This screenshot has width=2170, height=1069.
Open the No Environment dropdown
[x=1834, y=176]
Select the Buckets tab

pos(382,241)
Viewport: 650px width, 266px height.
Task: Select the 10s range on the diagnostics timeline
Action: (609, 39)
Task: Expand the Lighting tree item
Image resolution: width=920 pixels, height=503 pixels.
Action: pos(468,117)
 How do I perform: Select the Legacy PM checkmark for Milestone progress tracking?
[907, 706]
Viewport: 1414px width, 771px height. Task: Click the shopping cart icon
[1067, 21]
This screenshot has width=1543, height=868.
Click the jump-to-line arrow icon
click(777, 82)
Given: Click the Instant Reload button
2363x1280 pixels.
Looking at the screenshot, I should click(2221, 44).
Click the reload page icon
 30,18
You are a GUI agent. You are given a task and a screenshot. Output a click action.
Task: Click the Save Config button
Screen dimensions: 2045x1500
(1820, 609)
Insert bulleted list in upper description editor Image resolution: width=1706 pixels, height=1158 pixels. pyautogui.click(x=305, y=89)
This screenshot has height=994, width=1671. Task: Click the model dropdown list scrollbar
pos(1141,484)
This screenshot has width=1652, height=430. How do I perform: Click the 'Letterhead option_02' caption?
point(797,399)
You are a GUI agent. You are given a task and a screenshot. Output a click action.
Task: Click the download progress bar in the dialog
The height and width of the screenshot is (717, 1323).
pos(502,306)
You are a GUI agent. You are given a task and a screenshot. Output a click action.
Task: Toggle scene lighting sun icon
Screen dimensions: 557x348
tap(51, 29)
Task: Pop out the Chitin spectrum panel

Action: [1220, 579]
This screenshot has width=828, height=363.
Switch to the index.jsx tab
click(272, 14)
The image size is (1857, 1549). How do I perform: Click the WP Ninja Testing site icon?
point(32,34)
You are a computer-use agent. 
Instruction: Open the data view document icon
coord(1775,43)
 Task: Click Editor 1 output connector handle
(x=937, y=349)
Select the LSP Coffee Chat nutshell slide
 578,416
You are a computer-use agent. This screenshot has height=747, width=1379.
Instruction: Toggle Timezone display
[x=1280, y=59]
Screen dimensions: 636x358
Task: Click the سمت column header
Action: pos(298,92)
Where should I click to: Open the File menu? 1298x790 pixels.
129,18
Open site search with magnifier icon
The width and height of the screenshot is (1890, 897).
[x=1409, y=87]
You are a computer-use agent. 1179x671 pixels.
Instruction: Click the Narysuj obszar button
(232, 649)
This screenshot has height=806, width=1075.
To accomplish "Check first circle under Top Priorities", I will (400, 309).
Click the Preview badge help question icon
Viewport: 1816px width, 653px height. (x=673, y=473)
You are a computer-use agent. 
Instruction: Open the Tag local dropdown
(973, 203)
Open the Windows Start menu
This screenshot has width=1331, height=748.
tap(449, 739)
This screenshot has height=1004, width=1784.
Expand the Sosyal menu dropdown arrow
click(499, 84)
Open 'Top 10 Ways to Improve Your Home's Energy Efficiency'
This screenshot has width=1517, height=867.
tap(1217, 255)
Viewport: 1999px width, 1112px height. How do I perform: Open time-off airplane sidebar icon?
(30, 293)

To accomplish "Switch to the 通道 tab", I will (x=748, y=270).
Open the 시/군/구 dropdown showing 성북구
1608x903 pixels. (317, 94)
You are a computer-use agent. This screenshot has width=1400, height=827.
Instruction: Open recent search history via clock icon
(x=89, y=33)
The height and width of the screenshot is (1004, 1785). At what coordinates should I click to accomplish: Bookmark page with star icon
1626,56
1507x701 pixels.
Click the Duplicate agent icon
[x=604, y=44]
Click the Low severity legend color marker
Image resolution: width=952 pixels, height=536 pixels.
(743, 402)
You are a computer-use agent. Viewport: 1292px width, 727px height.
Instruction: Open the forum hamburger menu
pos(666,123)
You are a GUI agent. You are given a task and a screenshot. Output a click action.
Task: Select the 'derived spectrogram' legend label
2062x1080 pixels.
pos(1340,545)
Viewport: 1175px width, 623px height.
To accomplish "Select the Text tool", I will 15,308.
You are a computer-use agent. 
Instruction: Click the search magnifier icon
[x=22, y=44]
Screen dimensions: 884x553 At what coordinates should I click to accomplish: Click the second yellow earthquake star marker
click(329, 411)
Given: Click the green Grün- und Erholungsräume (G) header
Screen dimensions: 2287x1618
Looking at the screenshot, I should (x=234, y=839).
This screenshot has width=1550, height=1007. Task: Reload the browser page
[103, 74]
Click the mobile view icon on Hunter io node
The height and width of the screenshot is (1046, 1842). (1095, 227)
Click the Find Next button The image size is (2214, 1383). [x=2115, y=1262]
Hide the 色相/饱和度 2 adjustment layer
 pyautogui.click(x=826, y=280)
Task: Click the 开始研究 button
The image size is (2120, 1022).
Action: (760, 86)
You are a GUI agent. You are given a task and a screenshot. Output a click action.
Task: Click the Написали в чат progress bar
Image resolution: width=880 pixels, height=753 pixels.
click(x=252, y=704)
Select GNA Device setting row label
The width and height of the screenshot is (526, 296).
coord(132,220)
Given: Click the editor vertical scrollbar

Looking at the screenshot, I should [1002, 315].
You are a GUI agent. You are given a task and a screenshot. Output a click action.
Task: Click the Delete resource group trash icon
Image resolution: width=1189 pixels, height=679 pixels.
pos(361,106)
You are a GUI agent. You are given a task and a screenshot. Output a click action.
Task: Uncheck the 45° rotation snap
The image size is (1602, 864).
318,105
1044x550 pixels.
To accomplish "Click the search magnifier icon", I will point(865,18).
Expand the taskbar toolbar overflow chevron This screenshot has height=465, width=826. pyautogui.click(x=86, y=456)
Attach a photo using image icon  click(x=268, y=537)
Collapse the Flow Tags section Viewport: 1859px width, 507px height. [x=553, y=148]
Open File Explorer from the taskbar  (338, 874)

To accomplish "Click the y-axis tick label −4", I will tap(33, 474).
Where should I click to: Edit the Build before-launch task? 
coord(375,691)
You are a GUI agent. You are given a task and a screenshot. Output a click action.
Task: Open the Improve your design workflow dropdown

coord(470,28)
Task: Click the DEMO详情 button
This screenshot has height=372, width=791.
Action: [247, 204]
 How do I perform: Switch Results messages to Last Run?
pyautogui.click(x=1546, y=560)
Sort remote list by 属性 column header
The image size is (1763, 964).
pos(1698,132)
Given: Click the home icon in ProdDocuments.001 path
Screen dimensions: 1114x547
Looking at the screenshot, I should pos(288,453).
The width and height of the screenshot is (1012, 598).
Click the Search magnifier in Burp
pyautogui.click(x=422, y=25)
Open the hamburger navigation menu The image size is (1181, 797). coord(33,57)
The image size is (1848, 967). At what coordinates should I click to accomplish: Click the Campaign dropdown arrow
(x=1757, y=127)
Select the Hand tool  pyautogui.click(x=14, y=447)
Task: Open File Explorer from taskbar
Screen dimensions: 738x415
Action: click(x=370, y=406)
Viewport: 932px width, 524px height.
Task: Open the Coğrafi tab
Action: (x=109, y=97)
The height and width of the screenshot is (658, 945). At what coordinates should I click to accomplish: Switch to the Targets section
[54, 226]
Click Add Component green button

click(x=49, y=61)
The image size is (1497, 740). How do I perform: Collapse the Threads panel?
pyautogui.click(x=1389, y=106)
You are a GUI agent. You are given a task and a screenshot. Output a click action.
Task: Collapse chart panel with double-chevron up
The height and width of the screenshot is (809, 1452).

TASK BRIEF: Wherever the string "chevron" occurs in the entries, copy that whole line.

SOLUTION TO THIS EXERCISE:
Expand the taskbar toolbar overflow chevron This screenshot has height=465, width=826. pyautogui.click(x=86, y=456)
Task: Collapse chart panel with double-chevron up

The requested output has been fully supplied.